Among the interesting articles in the M. Hengel Festschrift is "Invented
Traditions of the Maccabean Era" by Albert I. Baumgarten. Though several
(including myself) had already concluded that the Qumran coin hoard (mostly
silver of the kind used for temple payment) was evidence of the Essene
attitude toward the Temple as discussed in 4Q159 and Josephus, this welcome
essay gathers interesting related observations. Not to presume to speak for
AIB, but merely to note a few thoughts after reading:
1) If Hanukkah was not celebrated by Essenes and/or Qumranites, this
indicates some disapproval of the Hasmoneans.

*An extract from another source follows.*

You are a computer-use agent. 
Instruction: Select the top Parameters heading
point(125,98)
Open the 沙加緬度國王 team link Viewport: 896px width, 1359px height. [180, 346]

2) I Macc 14:41 limited the approval of the rule and priesthood of Simon
"until a true prophet should arise." Was it the case that Essenes and/or
Qumranites in the first century BCE and following considered that a true
prophet had arisen?
3) If the annual half Shekel Temple tax was "invented"  "sometime between
125 and 88 BCE" (as Bickerman proposed [p.201]), does this provide further
evidence of the Essene/Qumranite resistance to the expansion of rule of
Alexander Jannaeus?  (Jannaeus took land, forced conversions, assumed more
power, fought sectarians, and minted many coins.) More and more scholars
are agreeing on a c100 BCE  date for the beginning of Qumran settlement
(excluding, of course, Iron Age).  Judah the Essene prophesied about
rulers. Jannaeus invaded "the land of Damascus." Though the movement which
became called in Greek Essaioi/Essenoi surely had an earlier history before
Qumran, a history involving Jubilees and parts of Enoch literature, is
there really any evidence that Damascus Document or Serek ha-yahad  existed
as early as the 160s BCE? Surely no copy among the very many extant copies
approaches that age. Should we assume that copies 50 or 60 or so years
older must have existed, as some argued concerning MMT?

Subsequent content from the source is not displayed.